The World of Polar Bears
14 facts about polar bears
The African savannah has lions, and in the Arctic we have polar bears. Check out these facts that you probably did not know about the King of the Arctic.
This wild, yet cuddly looking creature dominates our ice-covered wilderness, and is at the very top of the food chain. If you are lucky, you may see a polar bear on Svalbard, perhaps on one of our boat or snowmobile tours.
- The longest documented unbroken swim taken by a polar bear was 685 km over 6 days. Watch out, Michael Phelps – that’s the same distance as Washington DC to Boston. During the swim, the female bear lost 22 percent of her bodyweight. Studies show that we can expect more long distance swimmers amongst the polar bears in the future, due to the shrinking ice cover.
- The latin name for the polar bear is ‘ursus maritimus’, which means sea bear. In Inuit mythology, the polar bear is known as ‘Pihoqahiak’ – the ever-wandering one.
- When we first look at languages, the polar bear is known as isbjørn (ice bear) in Norwegian, and is often called ‘kvitbjørn’ (white bear) or ‘polarbjørn’ (polar bear). Other names that are used include ‘Kongen av Arktis’ (The King of the Arctic) and less understandably ‘gammel man i skinnkappe’ (Old man in a fur jacket)
- Polar bear females generally give birth to two young which live with their mother for more than two years, until they can hunt and survive on their own. The females receive no assistance from the males.

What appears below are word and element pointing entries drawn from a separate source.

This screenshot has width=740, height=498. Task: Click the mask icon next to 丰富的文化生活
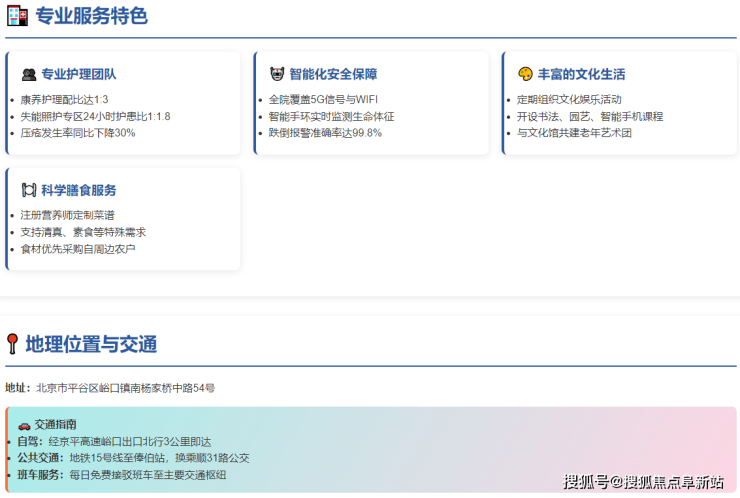[x=525, y=75]
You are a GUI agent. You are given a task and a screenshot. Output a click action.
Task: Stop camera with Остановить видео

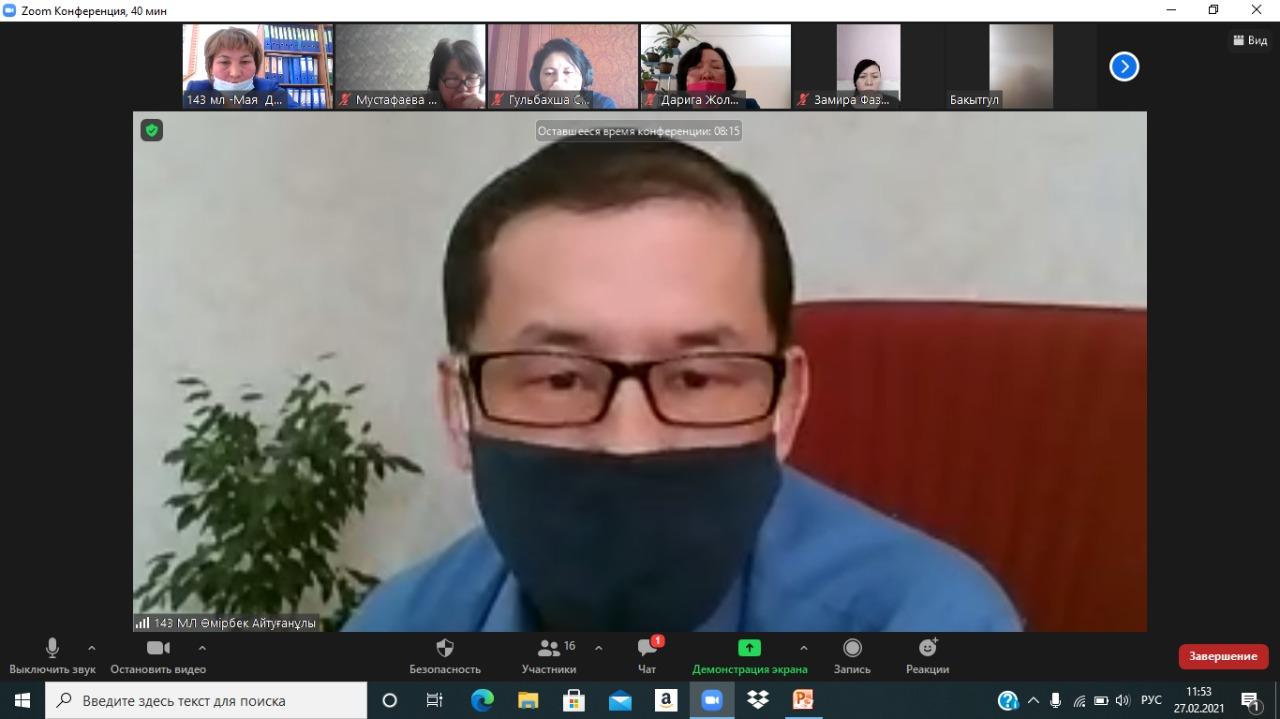pyautogui.click(x=158, y=655)
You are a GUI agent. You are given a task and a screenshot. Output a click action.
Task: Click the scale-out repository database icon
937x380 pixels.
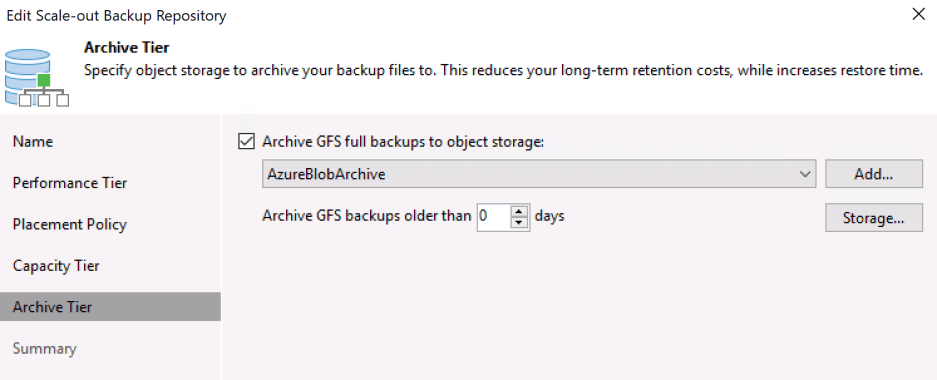point(36,78)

- On average, the weight of an adult female bear is about 250 kg. Whilst pregnant, the females can weigh up to 500 kg. A fully grown male bear weighs around 450 kg.
- In the wild, polar bears live for an average of 15 to 18 years.

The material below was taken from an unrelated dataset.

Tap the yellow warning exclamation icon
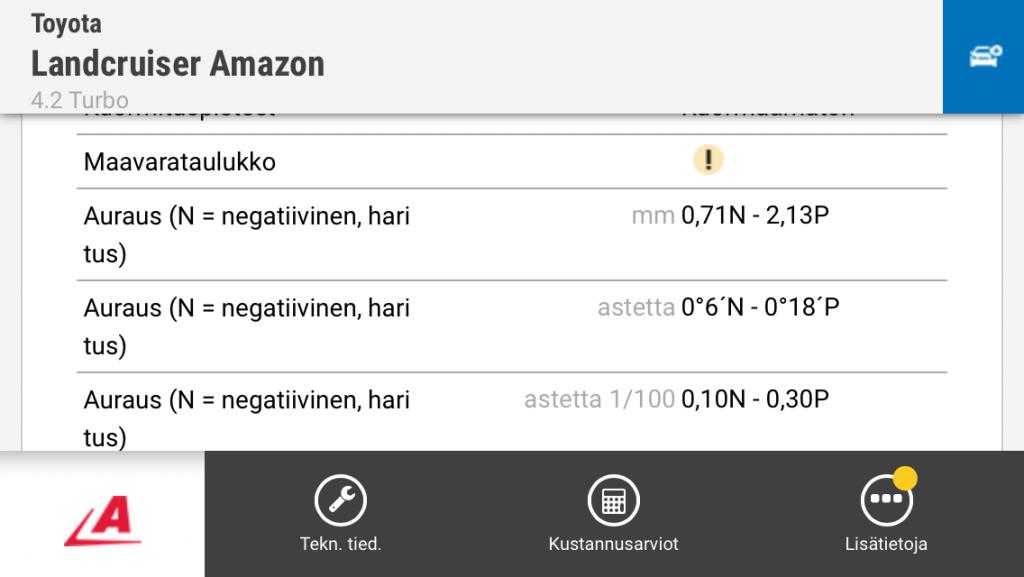 click(x=707, y=160)
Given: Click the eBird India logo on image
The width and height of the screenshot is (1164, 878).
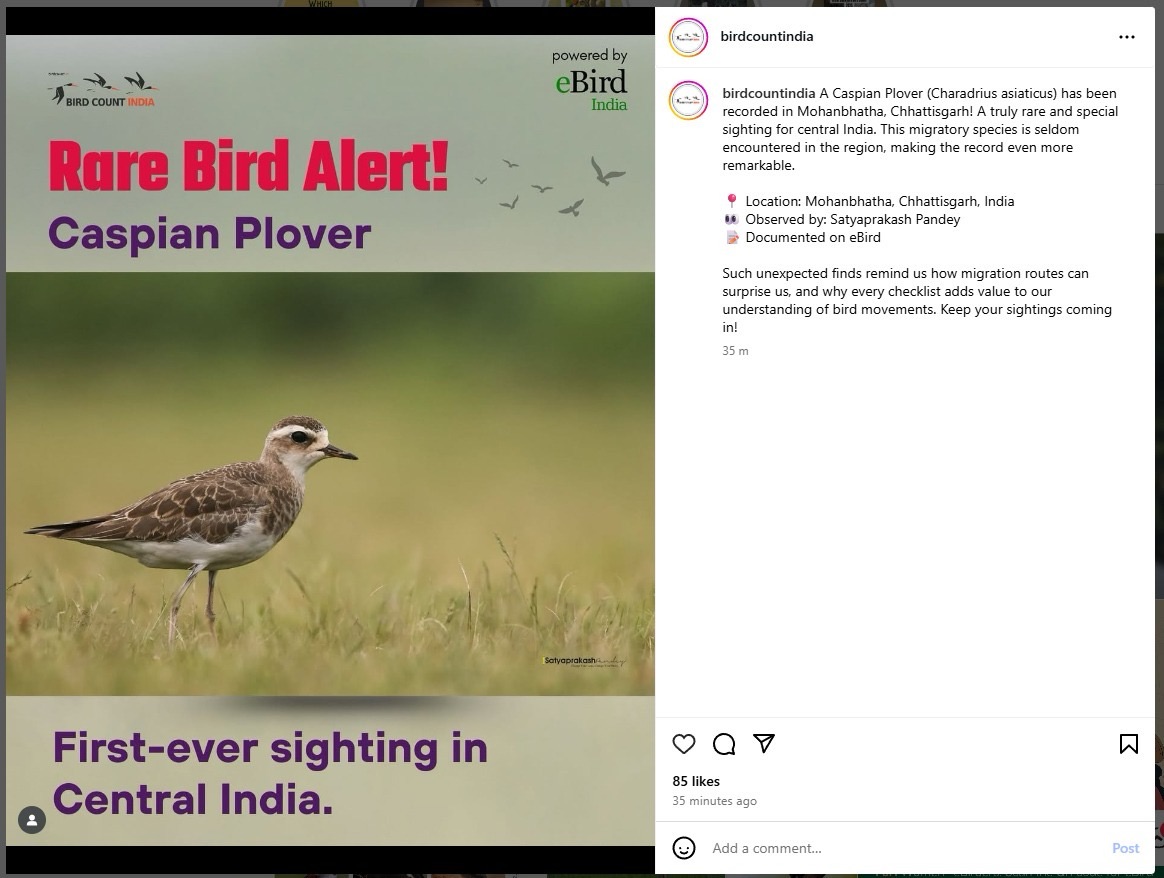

- These bears are amongst the animals that are most affected by climate change, as their home is literally melting under their feet.
- Seal is the preferred meal for polar bears.
- They are amongst the largest carnivorous mammals, and are the largest member of the bear family.
- Polar bears can have blubber up to 10 cm thick. Under their light fur – which makes for excellent camouflage – polar bears have dark skin, which helps the warmth from the sun to sink in. Their fur even grows under their claws, which helps protect them from cold surfaces.
- Even if most polar bears are born on land, they spend most of their life at sea. Two of the most important habitats for polar bears in the Arctic are the Beaufort Sea and the Chukchi Sea.
- Polar bears are the only bear that is considered to be a marine animal.
- Even if polar bears look adorable, they are powerful carnivores who are seldom afraid of humans, which makes them very dangerous.
- These Arctic kings have no natural enemies.